6 'Sweet' Gestures That Can Actually Damage Your Relationship

by Kristine Fellizar
Red rose for a girlfriend. Romantic couple sitting in a cafe drinking coffee and enjoying in convers...

Spending all your free time with your partner and texting back and forth throughout the day are things you would think are good for your relationship. For some couples, it can be. But according to experts, there's a fine line between gestures that are good for a relationship and ones that are toxic. Being mindful of these things can prevent you from doing any real damage to your relationship.

"We sometimes think that toxic behaviors are sweet and romantic because in the beginning it may feel that way," Dr. Laura Dabney, M.D., a psychotherapist who specializes in relationships, tells Bustle.

For example, people who are controlling may appear like they just want to take care of you. At the beginning, you may even like how they check in all the time, how they want to know where you're going, and how they want to see you every chance they get. If you haven't been treated like that by anyone before, it can make you feel really special. But at some point, those "romantic" gestures can become overwhelming and toxic.

"Attractive behaviors are often very similar to toxic behaviors, and there is a fine line between the two," David Bennett, certified counselor and relationship expert, tells Bustle. So here are some seemingly romantic gestures that may be damaging your relationship, according to experts.


Dropping In Unexpectedly

You'll see this in movies all the time.

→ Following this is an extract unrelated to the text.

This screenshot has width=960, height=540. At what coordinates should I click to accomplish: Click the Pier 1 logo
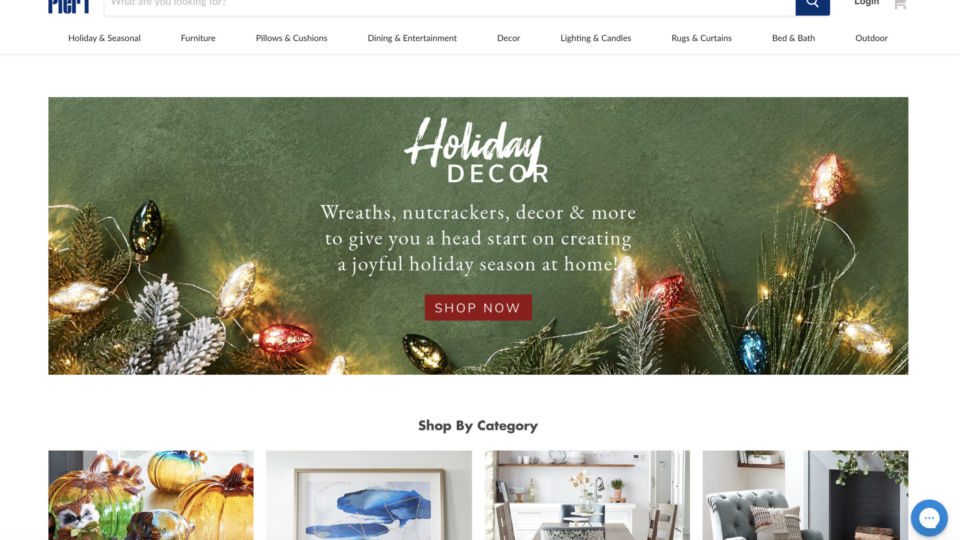(69, 6)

Someone will be "in the neighborhood" and will just casually drop by at the other's apartment or work just to say hi. They may even take it a step further and bring you lunch or some flowers. That kind of gesture can really stay with you at first. But as Mary J. Gibson, relationship expert at DatingXP, tells Bustle, some people value their space and time alone. This is especially true when they're at work. For some, dropping by out of nowhere can raise some serious red flags. Even if you have good intentions, it can make your partner feel like you're invading their space.


Being Very Protective


There's nothing wrong with being protective over your partner. If you love someone, it's good to show that you have their back. But according to Gibson, it can get irritating pretty quickly when you're constantly trying to fight their battles for them or your suspicious of other people's motives. "Remember you're a partner, not a parent," she says. "Your partner doesn't need to be protected from the world." It's OK to be supportive and encouraging. It's also OK for your partner to know people that you don't. You want to make sure you're actually being protective and not possessive or controlling.


Being Your Partner's Therapist

Everyone gets stressed and they may need someone to talk to. According to Diana Venckunaite, certified life and relationship coach, there's nothing wrong with being that person for your partner. But "the trouble begins when you cross the line into becoming the emotional outlet for your partner," she says. It's essential to create emotional boundaries in your relationship. You can't take on your partner's feelings as if they were your own. That's way too much for one person to handle. Instead, Venckunaite says, "You can be their support by listening and supporting them in a compassionate way. You already have enough on your plate and don't need to take on more emotional turmoil that's not even yours. "


Saying "I Love You" Too Soon


It can be really refreshing to finally find someone who expresses their love for you early on. But as Christine Scott-Hudson, marriage and family therapist and owner of Create Your Life Studio, tells Bustle, "Early professing of love is a red flag for a method of manipulation called love bombing." When someone love bombs you, they'll act like the ideal romantic partner early on. They'll compliment you all the time, express their love for you early on, and will make grand romantic gestures. While this can be great, it's also very shallow. They'll never take the time to get to know the real you or show you their true self. You can't really form a true lasting connection to someone without that. So as Scott-Hudson says, "Slow things down, keep your eyes wide open, and keep your logical brain online. Slowing down your relationship will not hurt a genuine partner. They'll be happy to wait for a chance with you."


Gift Giving After Fights

Pretty much every couple will fight. It's normal and healthy for a relationship. How you resolve these conflicts is key. "There’s nothing wrong with apologizing with a bouquet of flowers in hand," certified relationship expert Adina Mahalli, MSW, tells Bustle. "But using gifts to side-step communication difficulties leads to unhealthy conflict resolution and unsettled arguments that may be damaging to your relationship." Gifts can help temporarily, especially if that's your partner's love language. But it can never replace a sincere, "I'm sorry." Chances are, you'll just keep fighting about the same issues over and over again.


Making Everything About Your Partner


At the beginning of a relationship, it's sweet to want to spend all of your time with your new partner. But when you stop hanging out with your friends, abandon your hobbies, and stop doing things that you used to do in order to nurture your relationship, that can cause problems down the line. "This total focus change from taking care of yourself to jumping into someone else will likely leave you unfulfilled," Venckunaite says. "This will only end in you not knowing who you are and what you like. It will also create a dependence on your partner for your happiness."

There's nothing wrong with being protective or wanting to be with your partner as often as you can. These gestures aren't necessarily bad. It's just important to set boundaries and recognize when you may be doing too much. If you're mindful of your behavior and make adjustments as you go, you can have a healthy long-term relationship.